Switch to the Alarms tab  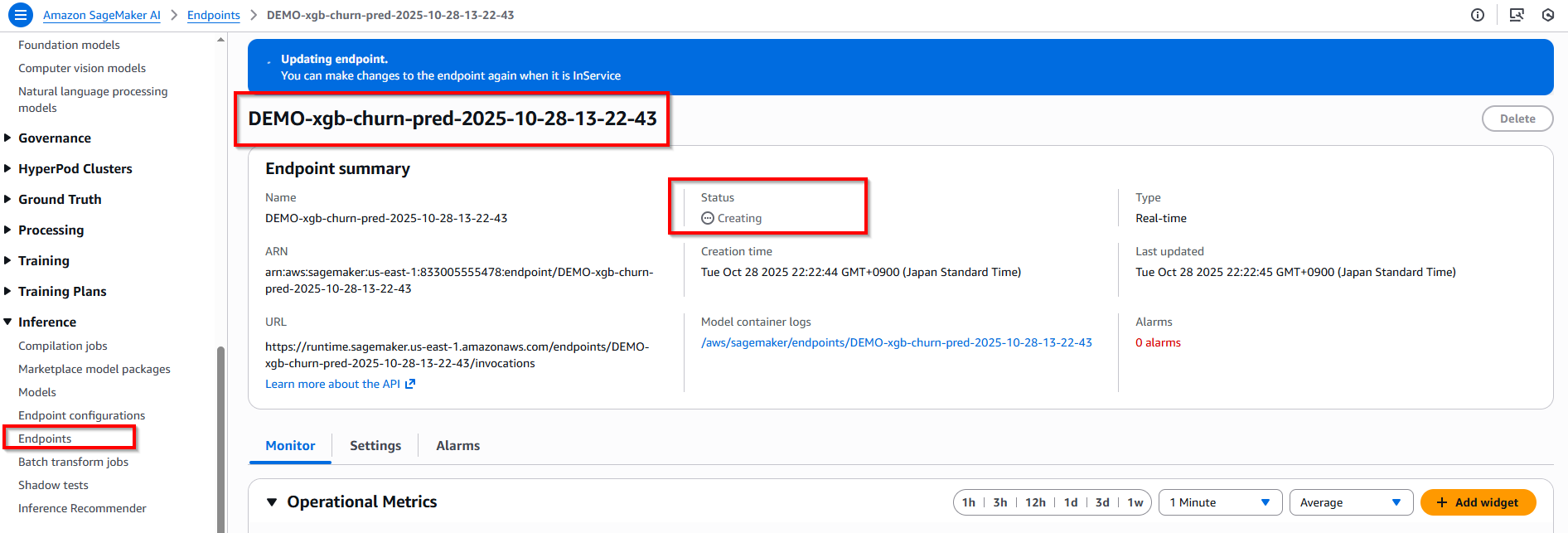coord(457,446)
---
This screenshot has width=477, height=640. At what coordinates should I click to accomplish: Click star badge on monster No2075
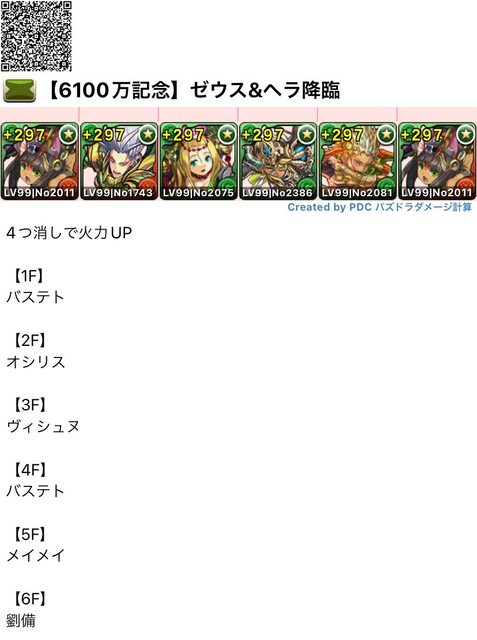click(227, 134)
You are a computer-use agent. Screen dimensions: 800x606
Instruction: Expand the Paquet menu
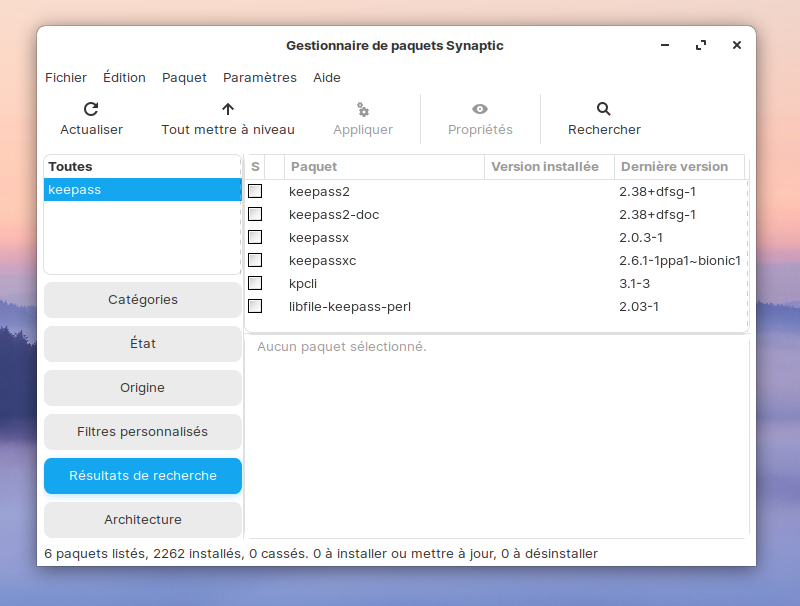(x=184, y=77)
---
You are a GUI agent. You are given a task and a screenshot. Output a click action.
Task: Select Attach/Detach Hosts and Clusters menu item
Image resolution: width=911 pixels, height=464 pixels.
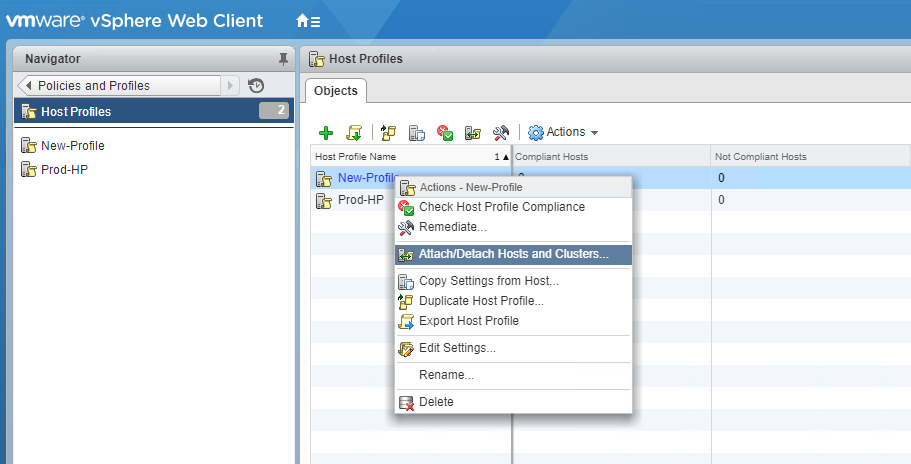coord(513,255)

Task to carry out: All lines of the entries containing the string "agent" must be shown in full.

Response to this exercise:
You are a computer-use agent. Screen dimensions: 800x606
You are a GUI agent. You are given a task and a screenshot. Output a click action.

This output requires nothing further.